**GIVEN TASK**
Reproduce word for word the stretch of the rows below from the line containing "How do I perform: Clear" through the end of the rows, omitting the pictures from your answer.

**SUPPLIED DATA**
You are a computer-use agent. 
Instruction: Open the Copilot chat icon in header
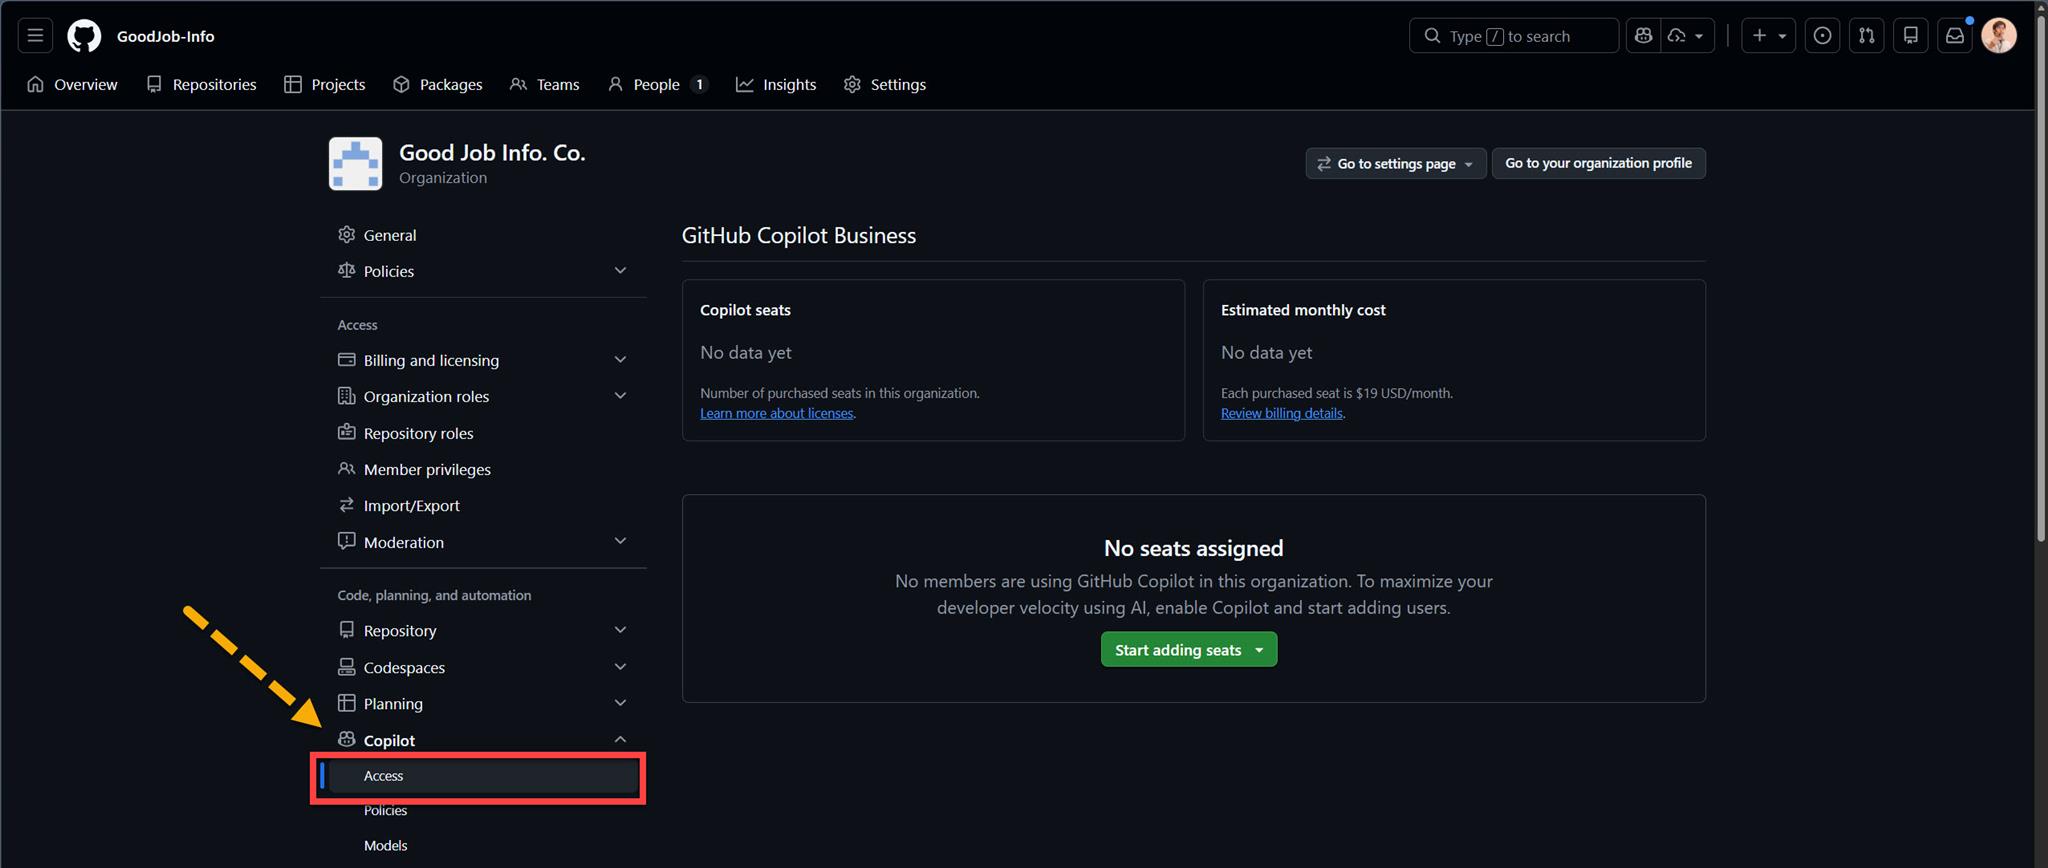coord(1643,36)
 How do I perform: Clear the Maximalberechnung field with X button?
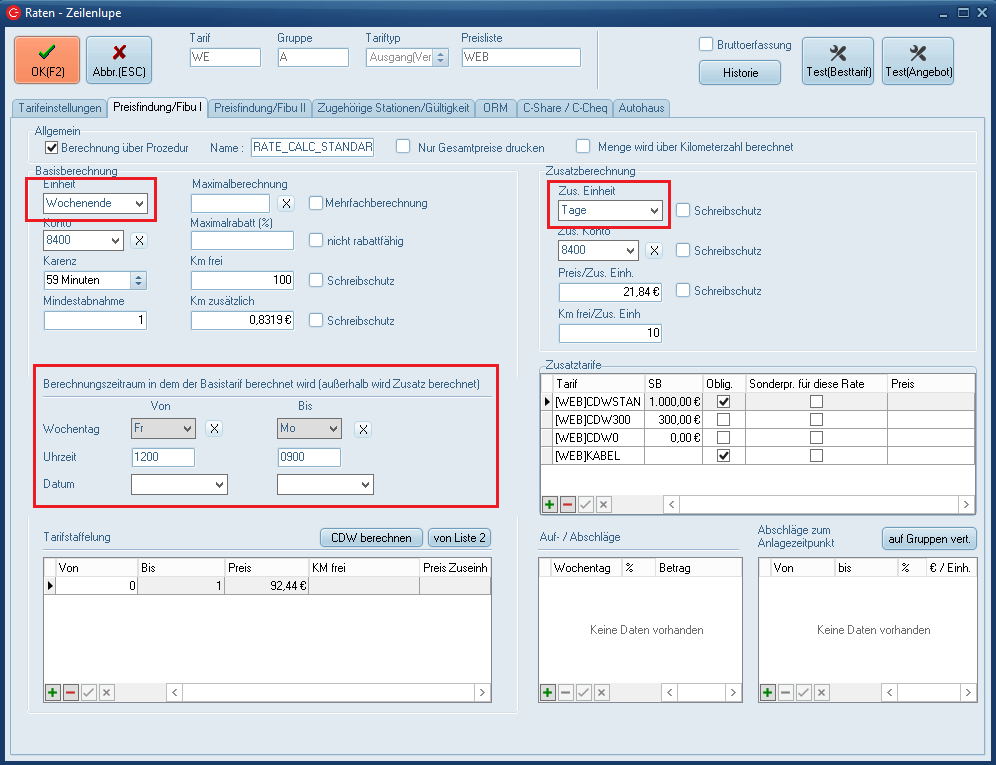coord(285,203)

**RESULT FOR THIS TASK**
 How do I perform: Clear the Maximalberechnung field with X button?
coord(285,203)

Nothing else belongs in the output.